> DIRECTIONS FOR THIS TASK
All entries must be repeated exactly; do not include the pictures.

>>

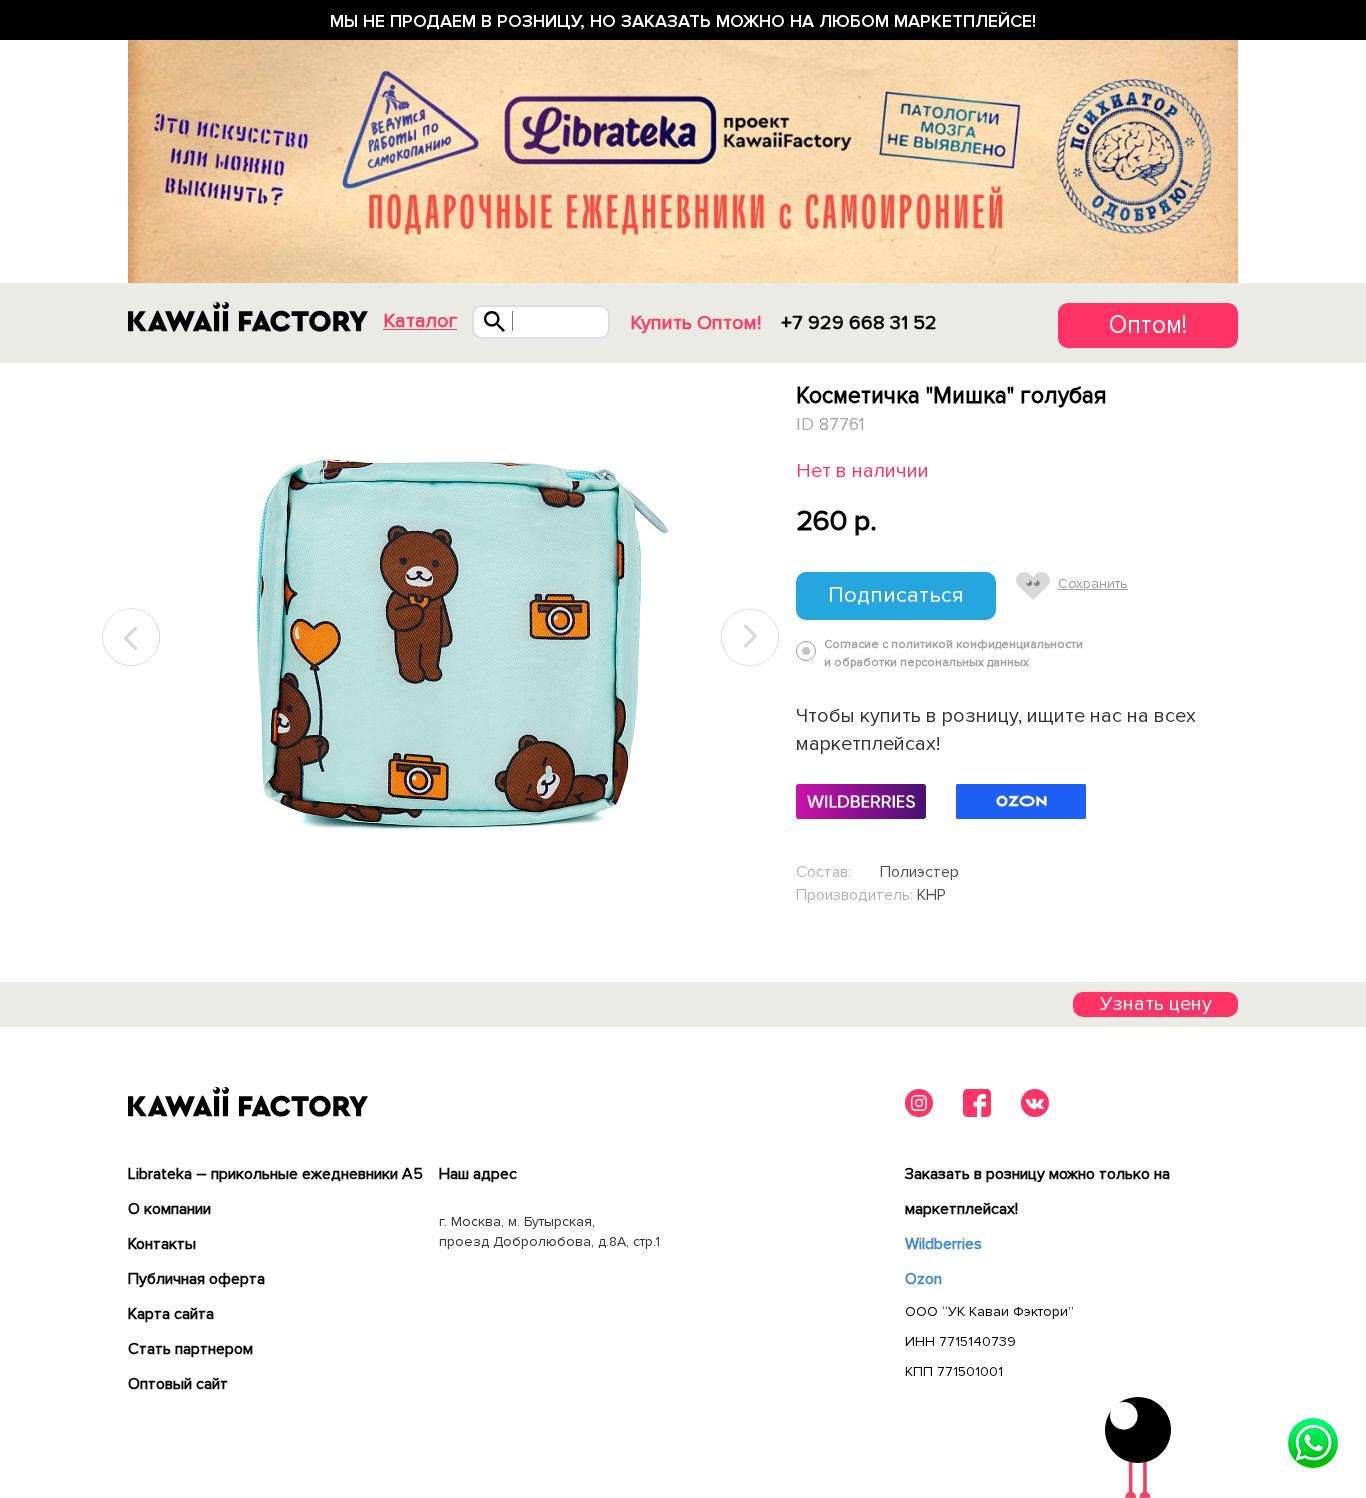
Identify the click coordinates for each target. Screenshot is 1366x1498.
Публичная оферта (196, 1279)
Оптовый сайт (178, 1384)
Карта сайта (171, 1314)
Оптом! (1148, 325)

<<

> ANSWER SECTION
Identify the click coordinates for each target. Screenshot is 1366x1498.
Публичная оферта (196, 1279)
Оптовый сайт (178, 1384)
Карта сайта (171, 1314)
Оптом! (1148, 325)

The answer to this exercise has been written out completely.